According to Statistics Canada, manufacturing sales fell 1.8 percent to $53.9 billion in June, following three consecutive monthly gains. The declines were mainly due to lower sales in the petroleum and coal product, transportation equipment, and chemical industries.
Sales were down in 15 of 21 industries, representing 72.1 percent of the manufacturing sector in Canada. Sales of non-durable goods declined 2.2 percent, while sales of durable goods were down 1.5 percent.
Sales in the transportation equipment industry declined 2.3 percent to $11.3 billion in June, following a 4.0 percent increase in May. Compared with June of last year, sales in the transportation equipment industry were up 5.1 percent. The declines in June 2017 were the result of decreases in the motor vehicle (-1.8 percent) and aerospace product and parts (-4.1 percent) industries.

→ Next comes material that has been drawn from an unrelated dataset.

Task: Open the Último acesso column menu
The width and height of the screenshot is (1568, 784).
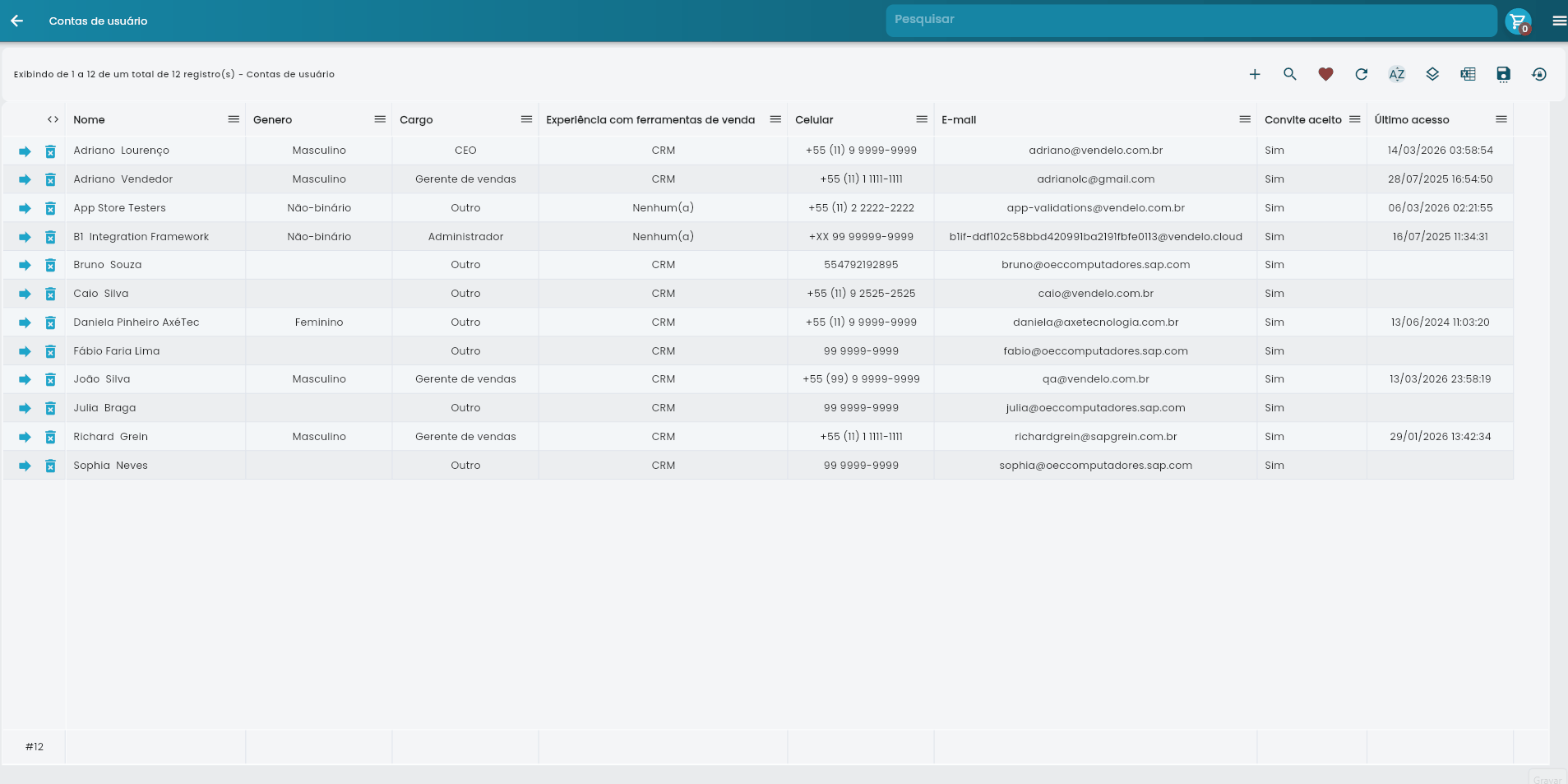Action: click(1501, 119)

Manufacturing inventories edged down 0.2 percent in June, for the second consecutive month. Inventories declined in 6 of 21 industries, with the petroleum and coal product industry posting the largest decline (-7.4 percent). The decreases were partially offset by higher inventories in 15 industries, led by a 1.2 percent gain in the primary metal industry.

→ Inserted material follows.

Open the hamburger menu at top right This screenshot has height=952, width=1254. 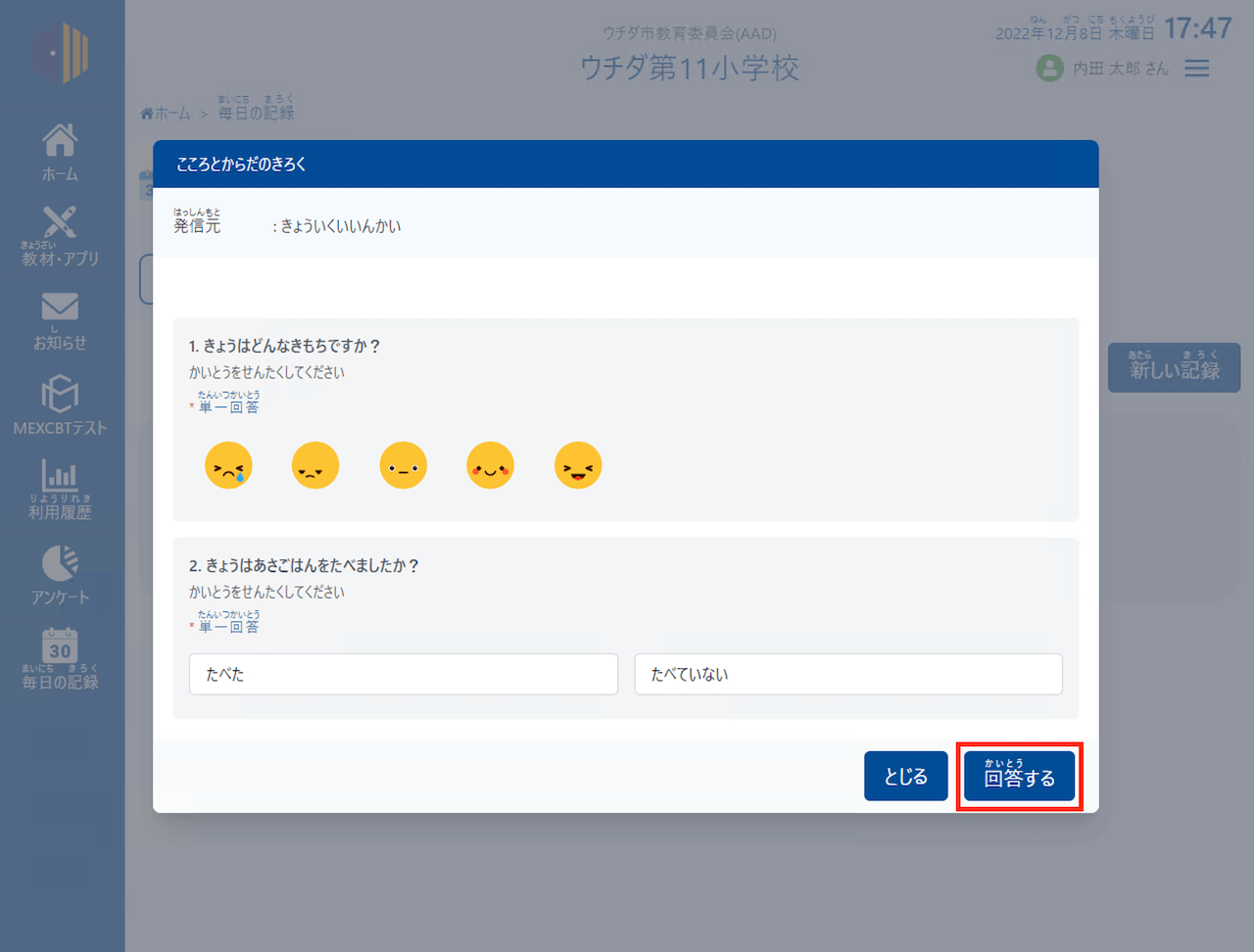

The inventory-to-sales ratio increased from 1.34 in May to 1.36 in June. This ratio measures the time, in months, that would be required to exhaust inventories if sales were to remain at their current level.

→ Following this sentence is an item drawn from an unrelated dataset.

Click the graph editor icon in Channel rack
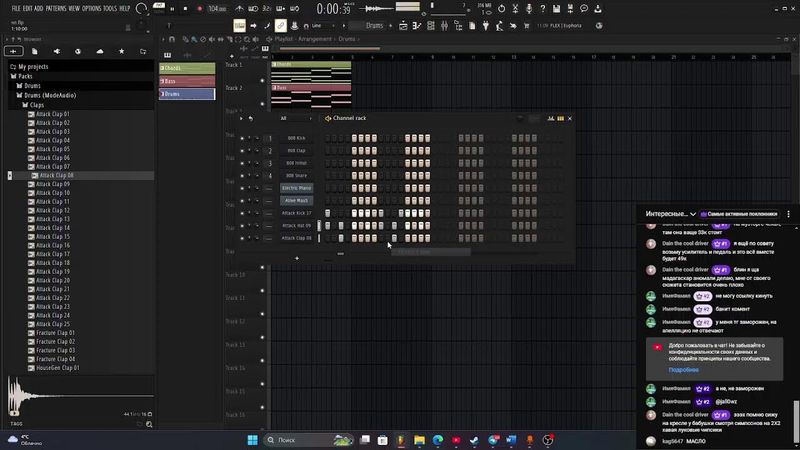Image resolution: width=800 pixels, height=450 pixels. (x=549, y=118)
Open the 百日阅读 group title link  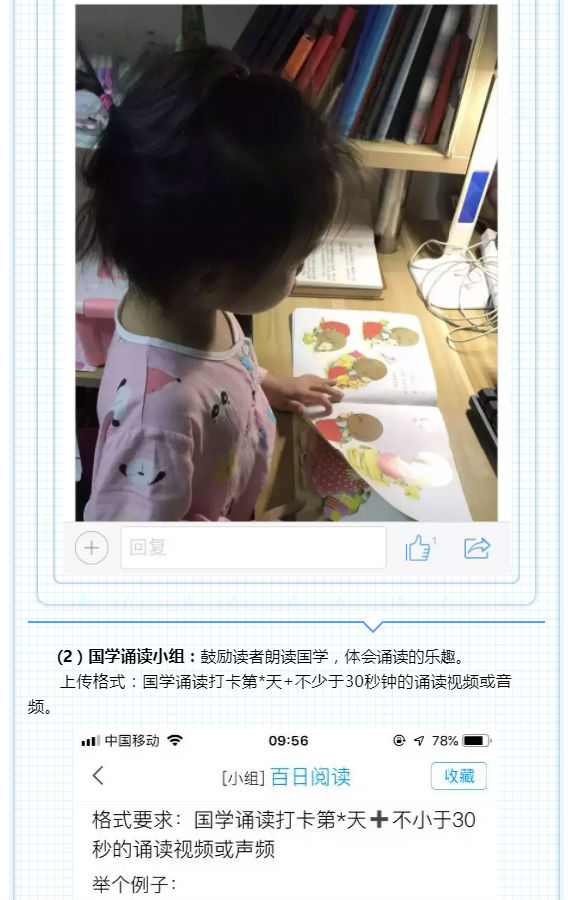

Unfilled orders fell 2.1 percent to $87.3 billion in June. Transportation equipment, along with computer and electronic product manufacturing, were the main industries behind the decrease. An increase in unfilled orders in the chemical industry partially offset the declines.
New orders were down 3.0 percent to $52.1 billion in June, following a 3.3 percent decline in May. Seventeen of 21 industries posted lower levels. The decreases in new orders were more pronounced in the fabricated metal product, petroleum and coal product, and transportation equipment industries.